The open spaces and natural elements you often experience in the 'Great Outdoors' is reflected in this 6x8feet canvas. I did a series of three large canvases likes this in five hours back in the summer of 2005 at the end of the school year.....I should have come to the States then as they now have all been painted over ....but not to worry I could do them all again tomorrow in three hours if I needed to !....There is always the possibility of getting the images back again in the future through lazer technology, they are now under the 'Grand Abstracts' series I made in July 2006 !
This one of my earlier 'barnscapes' inspired by the atmospheric detail of a Pennsylvanian farm. The exagerated lighting and menace of the cloud and sky formations allow me to express presence and feeling within an empty setting. The painting allows you to enter an environment both isolated and forboding but at the same time offers an appreciation of the symbolism held within the simple form of a wooden barn.
I pay homage to lighting often seen in paintings of Edward Hopper from the American Landscape tradition aswell as the religious connotations made with lighting of an El Greco master, it would be impossible to portray such a subject from the 'eyes of an outsider' without such a lyrical association.

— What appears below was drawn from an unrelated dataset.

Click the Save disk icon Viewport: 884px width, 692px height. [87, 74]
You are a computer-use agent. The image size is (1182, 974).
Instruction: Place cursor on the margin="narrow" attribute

The painting was made in oils on canvas and measures 4x4 feet, the frame of which was made by hand and with fence poles ,this again pays a homage to the strong industrious agricultural wortk ethic that I now witness living here in Lancaster County. The painting was painted in a day and was completed at 3.30am so it is not suprising that if I was receptive during it's execution that elements of loneliness and quiet reflective melancholia are important factors in the work.
The light and the celebration of the archetye are the most important reasons behind the work and as I now find myself as a creative living artist observing a completly different environment and culture with afresh conviction and enthusiasm for capturing the landscape around me.